Il trasferimento della produzione in Corea non basta a rilanciare le sorti commerciali del modello: la SsangYong Kallista viene assemblata in numeri estremamente contenuti, appena 77-78 unità complessive, prima che il marchio decida di chiudere definitivamente il capitolo di questa piccola sportiva a due posti.

Un epilogo che ne fa, di fatto, uno dei modelli passeggeri più rari mai realizzati da un costruttore coreano, oltre che un curioso capitolo di incontro tra artigianato automobilistico britannico e industria coreana in piena espansione.

La Kallista oggi: una rarità per collezionisti

Data la produzione ridottissima, trovare oggi una SsangYong Kallista è un'impresa quasi impossibile, soprattutto fuori dai confini coreani e britannici. Gli esemplari superstiti sono ricercati soprattutto da collezionisti e appassionati di curiosità automobilistiche, attratti tanto dalla storia insolita del modello quanto dalla sua rarità oggettiva, più che da un mercato dell'usato strutturato che di fatto non esiste.

Le generazioni della Kallista

11anni di storia

1982—19908 anni

Panther Kallista

Versione originale britannica firmata Panther Westwinds, con carrozzeria in alluminio su telaio tubolare in acciaio e motori Ford dal 1.6 CVH al V6 2.9 Cologne. Prodotta a Weybridge e successivamente a Harlow per circa 1.740 esemplari complessivi.

1991—19932 anni

SsangYong Kallista

Versione badge-engineered realizzata in Corea del Sud dopo l'acquisizione di Panther da parte di SsangYong, con carrozzeria in fibra di vetro, telaio allargato e motori Ford 2.0 DOHC o V6 2.9. Prodotta in appena 77-78 esemplari, è la prima vettura passeggeri del marchio coreano.

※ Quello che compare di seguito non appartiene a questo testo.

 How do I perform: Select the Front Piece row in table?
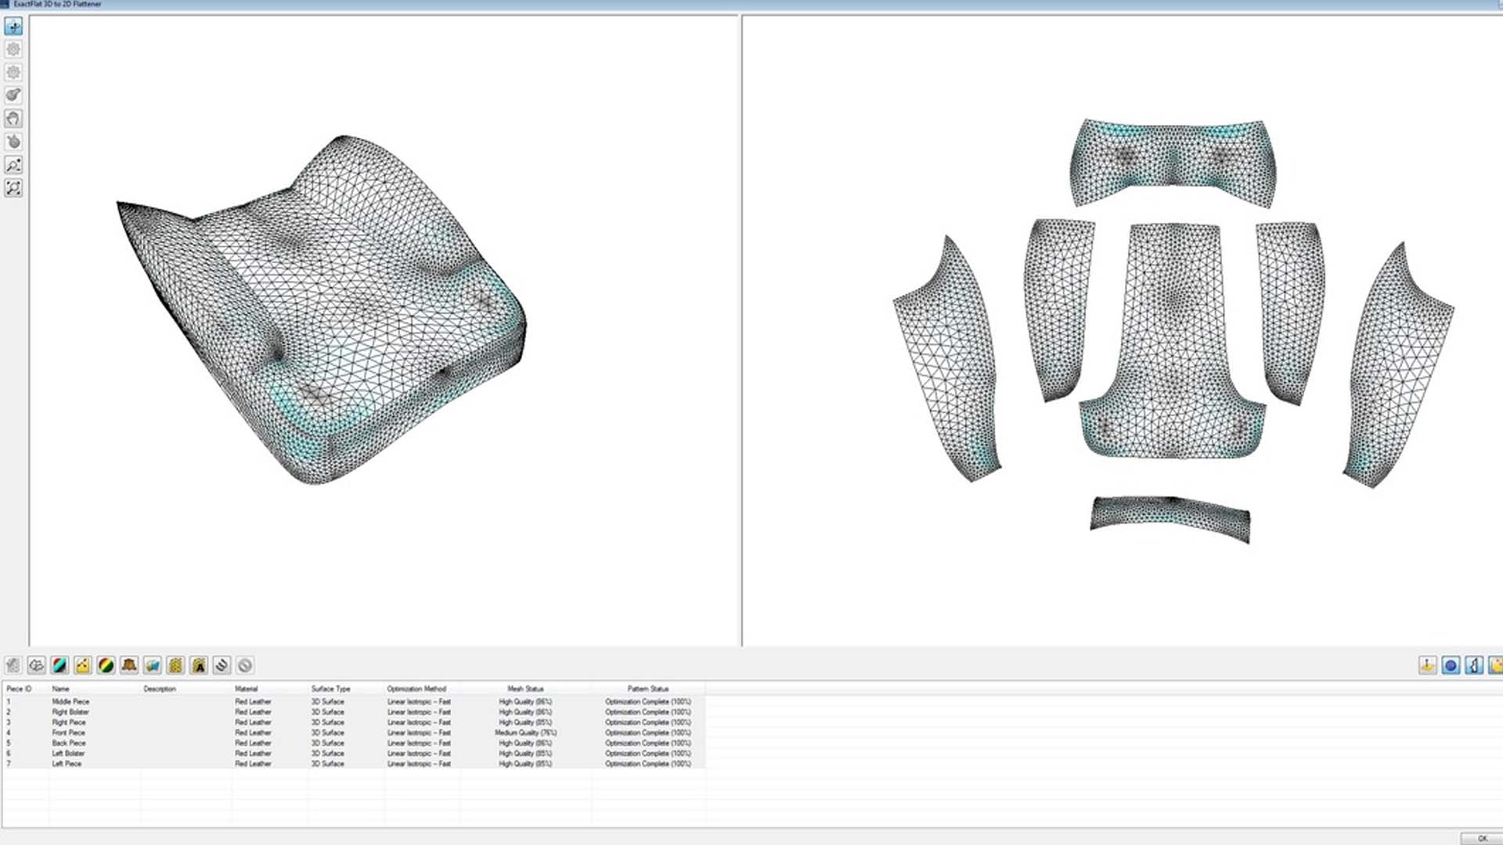353,733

Domande frequenti sulla Kallista

Che cos'è la SsangYong Kallista?

È una roadster a due posti prodotta in Corea del Sud tra il 1991 e il 1993, versione badge-engineered della britannica Panther Kallista, realizzata da SsangYong dopo aver rilevato il costruttore inglese Panther Westwinds.

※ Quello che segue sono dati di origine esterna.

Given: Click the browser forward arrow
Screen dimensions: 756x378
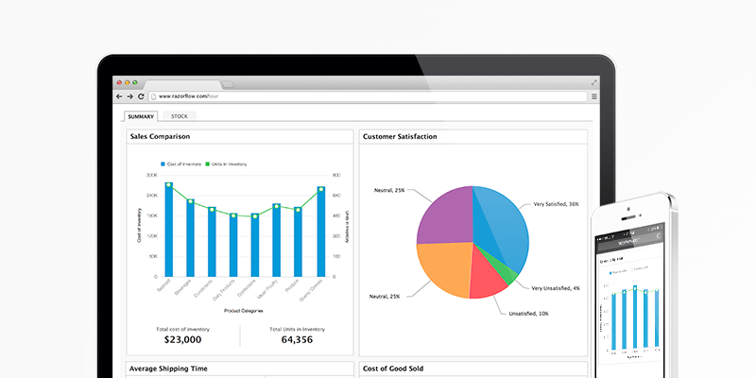Looking at the screenshot, I should click(130, 96).
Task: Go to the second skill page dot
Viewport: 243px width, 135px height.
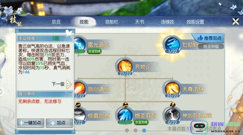Action: coord(135,130)
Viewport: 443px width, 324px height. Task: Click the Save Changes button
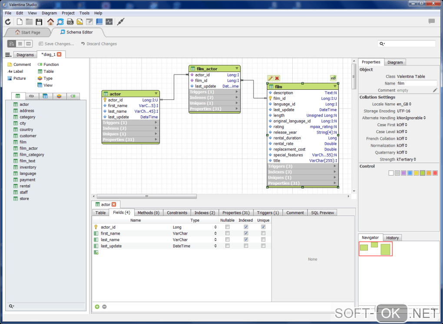pos(56,44)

Quanti esemplari di SsangYong Kallista sono stati prodotti?

La produzione coreana è stata estremamente limitata: si stima siano stati realizzati soltanto 77-78 esemplari complessivi, rendendola una delle vetture passeggeri più rare mai costruite da un marchio coreano.

Che motori montava la SsangYong Kallista?

I modelli assemblati in Corea utilizzavano meccanica Ford: un 4 cilindri 2.0 DOHC oppure un V6 2.9 Cologne, abbinati a cambio manuale a 5 marce o, per la versione V6, anche automatico a 3 marce, con trazione posteriore.

La SsangYong Kallista è la stessa auto della Panther Kallista?

È strettamente imparentata: nasce come evoluzione della Panther Kallista britannica, dopo che SsangYong acquisì il costruttore Panther Westwinds nel 1987 e ne trasferì la produzione in Corea del Sud con una nuova carrozzeria in fibra di vetro.

È stata la prima automobile passeggeri di SsangYong?

Sì, la Kallista viene considerata la prima vera vettura passeggeri realizzata dal marchio, che fino ad allora si era concentrato su fuoristrada e veicoli commerciali di derivazione militare.